The focal length is a typical characteristic of an optical system. It is a measure of how strongly the system converges or diverges rays of light. If collimated rays converge to a physical point, the lens is said to be positive (convex), whereas if rays diverge the focus point is virtual and the lens is said to be negative (concave). All optics used in machine vision applications are overall positive, i.e. they focus incoming light onto the sensor plane.
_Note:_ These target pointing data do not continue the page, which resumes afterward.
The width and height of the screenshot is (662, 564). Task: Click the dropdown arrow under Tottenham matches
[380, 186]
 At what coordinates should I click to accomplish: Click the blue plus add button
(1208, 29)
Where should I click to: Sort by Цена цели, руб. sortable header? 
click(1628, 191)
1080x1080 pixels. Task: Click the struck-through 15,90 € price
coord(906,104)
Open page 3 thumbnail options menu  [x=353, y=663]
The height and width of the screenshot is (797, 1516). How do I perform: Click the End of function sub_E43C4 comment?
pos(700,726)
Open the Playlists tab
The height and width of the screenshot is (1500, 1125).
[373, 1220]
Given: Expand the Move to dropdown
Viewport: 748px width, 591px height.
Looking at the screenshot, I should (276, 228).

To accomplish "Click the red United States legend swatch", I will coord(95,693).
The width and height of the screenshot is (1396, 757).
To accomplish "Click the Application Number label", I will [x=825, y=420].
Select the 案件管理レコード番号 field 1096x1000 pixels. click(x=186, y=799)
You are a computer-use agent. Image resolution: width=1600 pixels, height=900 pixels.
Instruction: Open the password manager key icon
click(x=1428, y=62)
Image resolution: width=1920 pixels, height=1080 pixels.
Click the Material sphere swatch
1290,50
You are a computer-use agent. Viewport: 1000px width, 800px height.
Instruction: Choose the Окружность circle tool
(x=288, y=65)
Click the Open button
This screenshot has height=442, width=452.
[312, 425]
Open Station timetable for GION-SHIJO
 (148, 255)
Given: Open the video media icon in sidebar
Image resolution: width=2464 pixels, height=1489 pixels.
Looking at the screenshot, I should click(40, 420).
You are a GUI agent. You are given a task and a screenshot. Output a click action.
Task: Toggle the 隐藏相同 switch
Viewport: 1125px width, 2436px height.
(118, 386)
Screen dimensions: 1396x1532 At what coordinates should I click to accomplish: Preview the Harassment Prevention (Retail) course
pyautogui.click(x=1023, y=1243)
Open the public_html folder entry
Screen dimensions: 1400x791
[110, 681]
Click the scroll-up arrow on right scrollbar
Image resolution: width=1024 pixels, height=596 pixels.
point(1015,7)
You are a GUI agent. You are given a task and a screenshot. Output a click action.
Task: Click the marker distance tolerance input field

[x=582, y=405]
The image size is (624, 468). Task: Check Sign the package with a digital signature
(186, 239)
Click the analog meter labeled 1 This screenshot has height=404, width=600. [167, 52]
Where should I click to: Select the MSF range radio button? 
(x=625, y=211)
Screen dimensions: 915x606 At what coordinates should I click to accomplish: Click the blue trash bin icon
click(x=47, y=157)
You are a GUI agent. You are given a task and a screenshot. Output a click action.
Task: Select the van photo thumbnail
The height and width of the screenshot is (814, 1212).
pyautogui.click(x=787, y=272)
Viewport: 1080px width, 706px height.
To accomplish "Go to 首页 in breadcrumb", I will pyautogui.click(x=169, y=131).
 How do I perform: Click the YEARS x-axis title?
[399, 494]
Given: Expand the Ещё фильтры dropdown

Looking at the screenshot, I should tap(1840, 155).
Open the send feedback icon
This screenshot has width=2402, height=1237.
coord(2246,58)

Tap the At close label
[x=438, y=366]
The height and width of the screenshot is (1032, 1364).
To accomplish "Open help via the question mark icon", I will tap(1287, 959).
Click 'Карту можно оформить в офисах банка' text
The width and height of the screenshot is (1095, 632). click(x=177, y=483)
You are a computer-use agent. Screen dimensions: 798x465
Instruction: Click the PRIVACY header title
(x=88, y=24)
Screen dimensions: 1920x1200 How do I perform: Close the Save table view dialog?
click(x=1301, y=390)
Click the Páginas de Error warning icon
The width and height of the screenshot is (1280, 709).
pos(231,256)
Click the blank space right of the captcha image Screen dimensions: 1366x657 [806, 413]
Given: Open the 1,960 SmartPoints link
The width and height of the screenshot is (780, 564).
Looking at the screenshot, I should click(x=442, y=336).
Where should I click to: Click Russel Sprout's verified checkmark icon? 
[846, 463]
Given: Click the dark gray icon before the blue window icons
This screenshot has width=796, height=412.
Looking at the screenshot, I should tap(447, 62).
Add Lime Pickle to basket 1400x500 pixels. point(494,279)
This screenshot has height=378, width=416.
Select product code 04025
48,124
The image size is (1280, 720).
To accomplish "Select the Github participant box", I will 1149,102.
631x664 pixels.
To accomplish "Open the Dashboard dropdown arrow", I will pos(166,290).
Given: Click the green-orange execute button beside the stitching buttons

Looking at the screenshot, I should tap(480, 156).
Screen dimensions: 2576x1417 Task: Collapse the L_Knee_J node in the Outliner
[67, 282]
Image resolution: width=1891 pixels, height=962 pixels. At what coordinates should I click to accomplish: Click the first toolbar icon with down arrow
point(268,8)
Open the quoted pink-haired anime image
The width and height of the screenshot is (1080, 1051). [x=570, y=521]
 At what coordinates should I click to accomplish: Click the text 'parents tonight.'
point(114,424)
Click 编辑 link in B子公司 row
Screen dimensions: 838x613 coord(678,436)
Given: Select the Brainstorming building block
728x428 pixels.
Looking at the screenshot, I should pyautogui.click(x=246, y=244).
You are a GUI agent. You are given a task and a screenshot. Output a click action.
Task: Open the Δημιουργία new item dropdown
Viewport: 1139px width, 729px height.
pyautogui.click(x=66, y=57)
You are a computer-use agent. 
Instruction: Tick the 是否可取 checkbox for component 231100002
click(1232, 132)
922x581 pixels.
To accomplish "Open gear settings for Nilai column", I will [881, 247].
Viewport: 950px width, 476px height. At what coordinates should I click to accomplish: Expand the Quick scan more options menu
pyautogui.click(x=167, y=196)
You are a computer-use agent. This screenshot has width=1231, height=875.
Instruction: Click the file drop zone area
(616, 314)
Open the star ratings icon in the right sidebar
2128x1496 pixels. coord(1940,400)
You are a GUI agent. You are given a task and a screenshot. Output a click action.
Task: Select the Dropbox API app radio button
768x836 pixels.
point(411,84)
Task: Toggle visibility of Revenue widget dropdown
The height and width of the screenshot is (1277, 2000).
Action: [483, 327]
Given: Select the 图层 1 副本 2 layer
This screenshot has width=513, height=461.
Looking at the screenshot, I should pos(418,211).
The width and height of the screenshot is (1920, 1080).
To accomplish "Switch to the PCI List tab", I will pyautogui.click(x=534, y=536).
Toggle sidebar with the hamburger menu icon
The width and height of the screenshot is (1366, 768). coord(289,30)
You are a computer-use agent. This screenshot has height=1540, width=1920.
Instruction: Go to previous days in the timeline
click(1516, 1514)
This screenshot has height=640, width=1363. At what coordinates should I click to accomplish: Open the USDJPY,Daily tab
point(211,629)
CCTV lenses are commonly identified by their focal length, expressed in millimeters (12mm, 25mm, 35mm, etc.).
For optical systems used in machine vision, in which rays reflected from a faraway object are focused onto the sensor plane, the focal length can be also seen as a measure of how much area is imaged on the sensor (Field of View): the longer the focal length, the smaller the FoV and vice versa (this is not completely true for some particular optical systems, e.g. in astronomy and microscopy).
The focal length and the focus plane coincide only when the object is placed at an infinite distance, indeed beams from a point on the object can be considered as parallel. When instead the distance from the object is ‘short’ (rule of thumb: <10x Focal length), we are in macro mode and the focus plane is placed further away from the optical system compared to the focal length.